Hall v. State Compensation Insurance Fund [1/13/99] 1999 MTWCC 3 In the DSM-IV, the common features of Somatoform Disorders include physical symptoms suggestive of a general medical condition but not explained by a general medical condition, by the direct effects of a substance, or by another mental disorder; symptoms causing clinical distress; and indication the symptoms are not under conscious control of the patient. Claimant with accepted OD arising from workplace exposure to common office chemicals, diagnosed with somatoform disorder by credible occupational medicine physician, was entitled to continued TTD benefits until she reached MMI on somatoform disorder.

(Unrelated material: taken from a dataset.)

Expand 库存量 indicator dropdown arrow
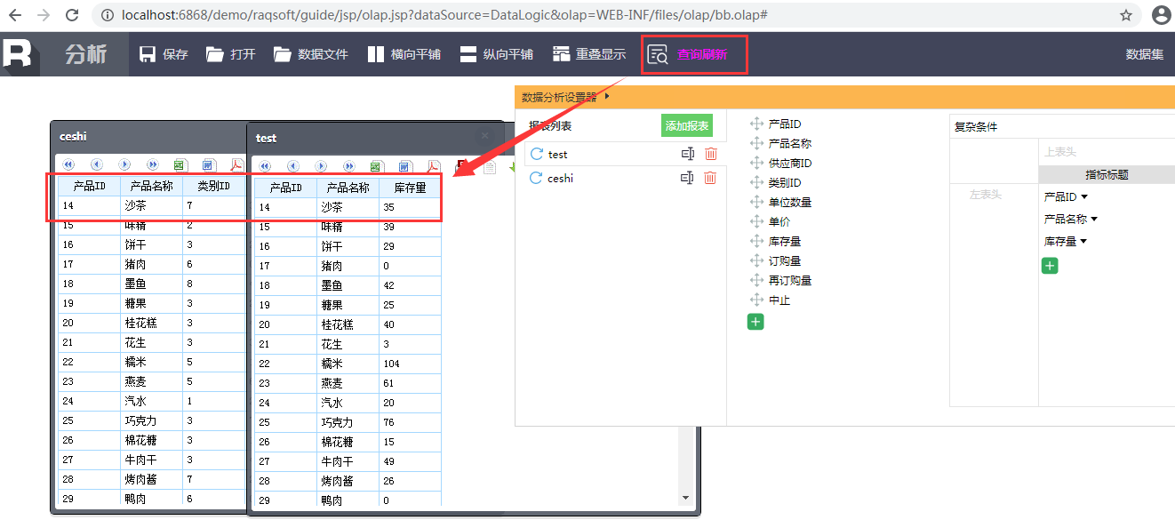1175x520 pixels. pos(1084,242)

Coates v. Liberty Northwest Ins. Corp. [11/18/96] 1996 MTWCC 71 Although pain expert diagnosed somatoform disorder following back injury, WCC found claimant was purposefully exaggerating her complaints and alleged disability in order to obtain benefits. Further TTD denied.
Klein v. Liberty Northwest Ins. Corp. [3/4/97] 1997 MTWCC 7 An employer and insurer take a claimant as they find her, with regard to both preexisting physical and emotional conditions. See Houts v. Kare-Mor, 257 Mont. 65, 68, 847 P.2d 701, 703 (1992).
Peterson v. State Comp. Ins. Fund [11/23/94] 1994 MTWCC 105 Although the 1987 Legislature amended the definition of compensable injuries to exclude mental conditions “arising from (a) emotional or mental stress; or (b) a non physical stimulus or activity,” mental conditions remain compensable when caused or aggravated by physical injuries meeting the statutory definition of compensable industrial injury. Where persuasive psychiatric evidence indicated that claimant suffered from depression or a somatoform disorder caused by his physical injury, he is entitled to ongoing temporary total disability benefits as long as he is disabled by the resulting mental condition, but those benefits are conditioned on him following reasonable medical and psychological advice. Given medical evidence, including evidence that claimant improved previously when on psychiatric medication, a psychiatric referral is appropriate if not essential.